Alors que la partie précédente portait sur les motifs d’ordre quantitatif pour lesquels le secteur privé est considéré comme une force majeure dans le développement, la présente partie traite des motifs d’ordre qualitatif.

Comme nous l’avons mentionné, la communauté internationale s’est réunie en 2000 afin d’élaborer un plan d’action pour le développement mondial, soit les huit Objectifs du Millénaire pour le développement. Au niveau le plus élevé, ils évaluent les progrès accomplis sur plusieurs fronts : lutte contre la pauvreté et nutrition, éducation universelle, égalité entre les sexes, santé infantile, santé maternelle, lutte contre le VIH/sida, viabilité environnementale et partenariat mondial. Les objectifs demeurent le plus important motif de consensus international sur l’objectif global des efforts en matière de développement : réduction de la pauvreté et amélioration de la qualité de vie. Chaque objectif est assorti de cibles et d’indicateurs pour le suivi des progrès jusqu’en 2015, échéance fixée pour la réalisation. Par exemple, l’objectif 1 porte sur l’élimination de la pauvreté extrême et de la faim. Plusieurs cibles s’y rattachent, dont l’une, la cible 1.A, consiste à réduire de moitié, entre 1990 et 2015, la proportion de la population dont le revenu est inférieur à un dollar par jour. L’un des indicateurs mesure donc la proportion de la population d’un pays disposant de moins d’un dollar par jour[41].
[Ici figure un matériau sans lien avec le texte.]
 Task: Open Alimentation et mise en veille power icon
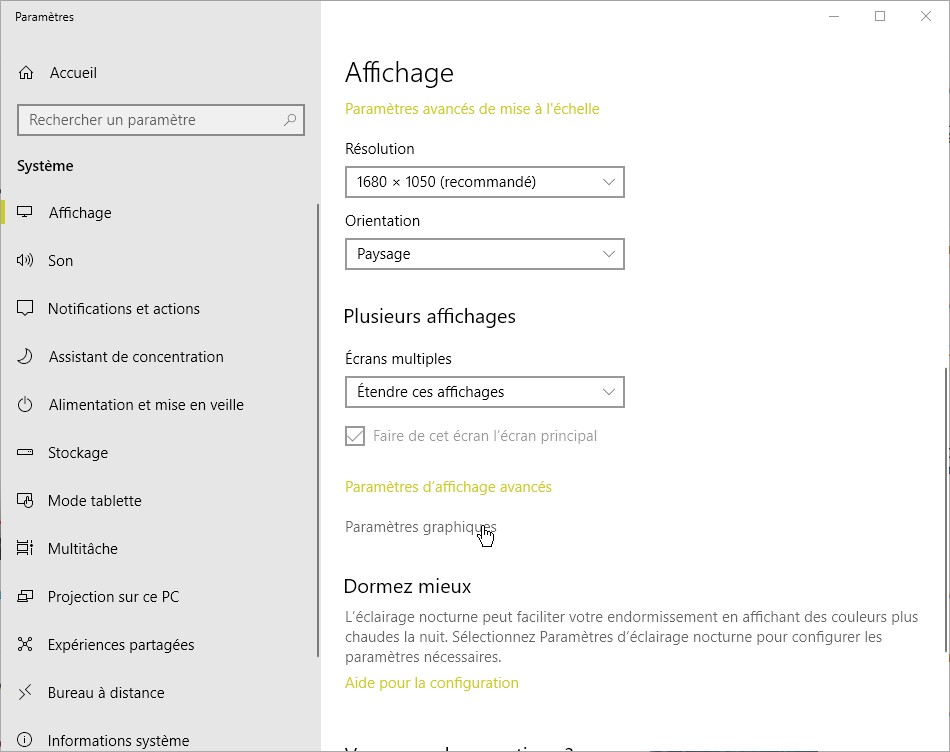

La question fondamentale est donc de savoir comment s’y prendre pour atteindre ces objectifs et ces cibles. Il est maintenant largement admis que le développement à long terme et, partant, la réduction de la pauvreté, ne peuvent se faire sans croissance économique. En d’autres termes, la croissance économique est essentielle au développement et, bien que cela puisse paraître simple en apparence, il s’agit d’une thèse fondamentale qui est indispensable pour déterminer les aspects (les programmes, les priorités et les partenaires) de toute approche stratégique nationale en matière de développement international. Comme l’a fait valoir M. Dade dans son témoignage : « Ce qu'il faut retenir […], c'est qu'aucun pays ne s'est sorti de la catégorie des pays sous-développés grâce à l'aide au développement; ils s'en sont sortis par eux-mêmes[42]. » Une donnée souvent mentionnée à l’appui de cet argument est que des centaines de millions de personnes sont sorties de la pauvreté dans des pays tels la Chine, l’Inde et la Corée du Sud durant les dernières décennies, non pas grâce aux programmes d’aide internationale, mais par suite de la croissance économique à grande échelle et échelonnée sur plusieurs années.
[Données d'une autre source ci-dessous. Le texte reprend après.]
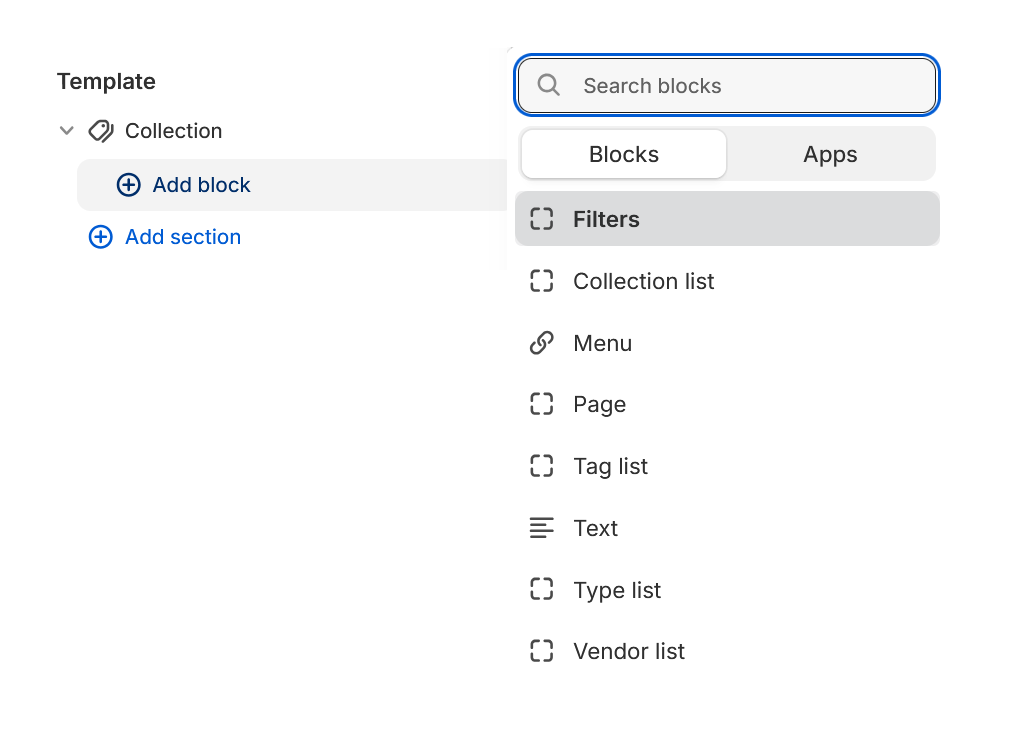Select the Type list block icon

[541, 590]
La croissance économique est essentielle à la réduction de la pauvreté, mais cette croissance émane principalement des investissements du secteur privé et de la création d’emplois et d’entreprises qui en découle. Dans un discours prononcé en 2011, Mme Helen Clark, administratrice du Programme des Nations Unies pour le développement, en a fait mention et a déclaré que « le développement est l’affaire de tous ». Soutenant que les gouvernements devraient créer de vastes partenariats pour obtenir des résultats en matière de développement, elle a indiqué : « La croissance économique, qui est essentielle au développement, est principalement le fait du secteur privé. De bien des façons, les entreprises — des multinationales aux microentreprises en passant par les petites et moyennes — génèrent la croissance qui peut favoriser l’atteinte des Objectifs du Millénaire pour le développement[43]. »
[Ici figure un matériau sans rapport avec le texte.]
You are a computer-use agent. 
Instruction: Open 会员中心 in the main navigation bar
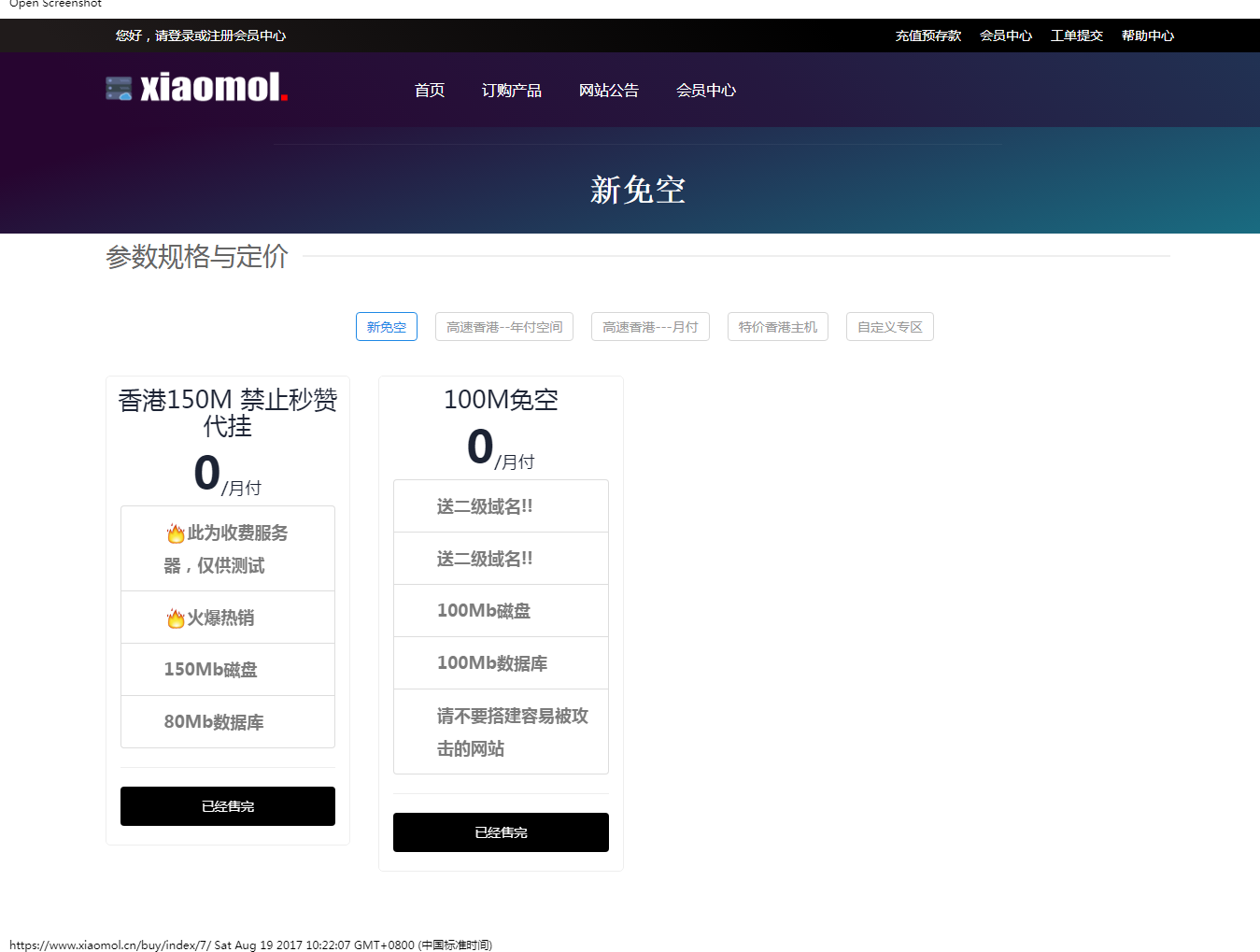point(705,91)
Mme Wendy Hannam, vice-présidente à la direction, Opérations internationales, Banque Scotia, a dit au Comité : « On admet de plus en plus aujourd'hui que la croissance, la réduction de la pauvreté et l'amélioration des conditions de vie des gens exigent un secteur privé dynamique, qui constitue un partenaire actif du développement économique[44]. » Elle a signalé qu’environ 90 % des emplois dans les pays en développement se trouvent dans le secteur privé. Dans son témoignage, M. Dade a également souligné la primauté du rôle que joue le secteur privé dans la croissance économique :

L'aide au développement parvient à empêcher les gens de mourir de faim, mais pour les sortir de façon durable de la pauvreté, il faut leur donner le pouvoir de prendre leurs propres décisions et d'exploiter leurs ressources, d'effectuer leurs propres choix en matière de santé, d'éducation, de nutrition et de logement — et c'est le secteur privé qui s'en occupe. Les gouvernements veillent à ce que la croissance s'effectue dans un environnement équitable et approprié; par contre, sans le secteur privé pour créer la richesse, le gouvernement ne pourrait rien faire[45].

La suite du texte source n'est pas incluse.